* _Extract provided_

There are examples all around us of a focus that appears to be sometimes driven by factors other than customer needs. These factors can, of course, be relevant, but not if imposed in isolation.

A good case we found recently was a reservation system that loaded rates in a specific manner and thereby did not allow the client to later change the reservation electronically despite being charged an original premium to be allowed to do so. Frankly, even some yield strategies are so over the top that they can raise doubts from customers looking for a long-term relationship with a brand or property. Electronic systems are generally efficient in confirming supplier detail but can leave the customer without all the necessary information they may need.

To be clear, we are not for one moment suggesting that controls, cost-saving measures and the use of the latest technology to bring about efficiency are not relevant. However, we do believe their relevance needs to be balanced, and in the majority of applications they need implementing with the end user in mind with regard to all aspects. This appears often not to be the case, and customers are sometimes left with a feeling of disbelief, confusion and disappointment.

* _Data listing_
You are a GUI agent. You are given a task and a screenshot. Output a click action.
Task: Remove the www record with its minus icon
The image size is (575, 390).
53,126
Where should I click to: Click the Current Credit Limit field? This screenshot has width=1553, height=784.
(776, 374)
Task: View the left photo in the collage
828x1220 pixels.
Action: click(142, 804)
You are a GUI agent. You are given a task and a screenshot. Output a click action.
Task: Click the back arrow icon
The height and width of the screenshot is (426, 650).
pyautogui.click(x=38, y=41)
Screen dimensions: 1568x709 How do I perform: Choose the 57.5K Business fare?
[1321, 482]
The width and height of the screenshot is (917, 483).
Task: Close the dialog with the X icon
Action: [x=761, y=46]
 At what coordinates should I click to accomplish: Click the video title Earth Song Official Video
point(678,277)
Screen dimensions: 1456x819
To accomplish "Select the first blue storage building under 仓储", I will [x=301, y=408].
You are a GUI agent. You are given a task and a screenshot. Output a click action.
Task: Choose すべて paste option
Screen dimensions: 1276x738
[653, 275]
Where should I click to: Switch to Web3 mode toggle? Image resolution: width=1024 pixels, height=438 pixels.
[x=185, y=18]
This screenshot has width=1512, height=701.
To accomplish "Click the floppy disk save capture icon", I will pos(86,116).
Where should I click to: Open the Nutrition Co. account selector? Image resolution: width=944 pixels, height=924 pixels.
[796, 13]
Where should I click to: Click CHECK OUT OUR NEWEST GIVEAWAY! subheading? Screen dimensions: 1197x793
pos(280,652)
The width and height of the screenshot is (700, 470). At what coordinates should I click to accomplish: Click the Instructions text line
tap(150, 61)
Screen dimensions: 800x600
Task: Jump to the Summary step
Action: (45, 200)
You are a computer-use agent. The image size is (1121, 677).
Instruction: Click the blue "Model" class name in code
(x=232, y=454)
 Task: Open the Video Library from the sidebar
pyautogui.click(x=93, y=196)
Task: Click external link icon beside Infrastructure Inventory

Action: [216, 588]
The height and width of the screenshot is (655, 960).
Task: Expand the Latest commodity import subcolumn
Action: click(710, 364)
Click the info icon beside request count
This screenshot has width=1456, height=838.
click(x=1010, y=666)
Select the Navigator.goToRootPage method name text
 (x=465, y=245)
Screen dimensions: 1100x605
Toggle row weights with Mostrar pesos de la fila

* _Actions to take_
1 > In the text on customer focus, what did the reservation system prevent the client from doing?
2 > Translate this sentence from the text on customer focus into Spanish: "Electronic systems are generally efficient in confirming supplier detail but can leave the customer without all the necessary information they may need."
3 > Write a continuation of the text on customer focus, picking up after its final sentence.

* _Answers to the problems_
1 > It kept the client from changing the reservation electronically later, even though the client had been charged an original premium for that right.

2 > Los sistemas electrónicos suelen ser eficientes para confirmar los datos del proveedor, pero pueden dejar al cliente sin toda la información necesaria que pueda requerir.

3 >
Strategies that involve limiting services, electronically controlling the process without human options, refusing the option of client response, putting customer needs and expectations secondary and not allowing or acting on feedback will never develop a sustainable profit-growth strategy. What we believe is crucial — especially in larger businesses — is a well-coordinated management talent team with all the necessary skills and that leadership always utilizes and balances those skills to ensure the customer is the focus of the total effort.

Customer feedback needs to be treated with care in relation to these issues as the very nature of some of it seems to encourage and prioritize what went well rather than what could be done better.

How are your repeat-business and growth levels?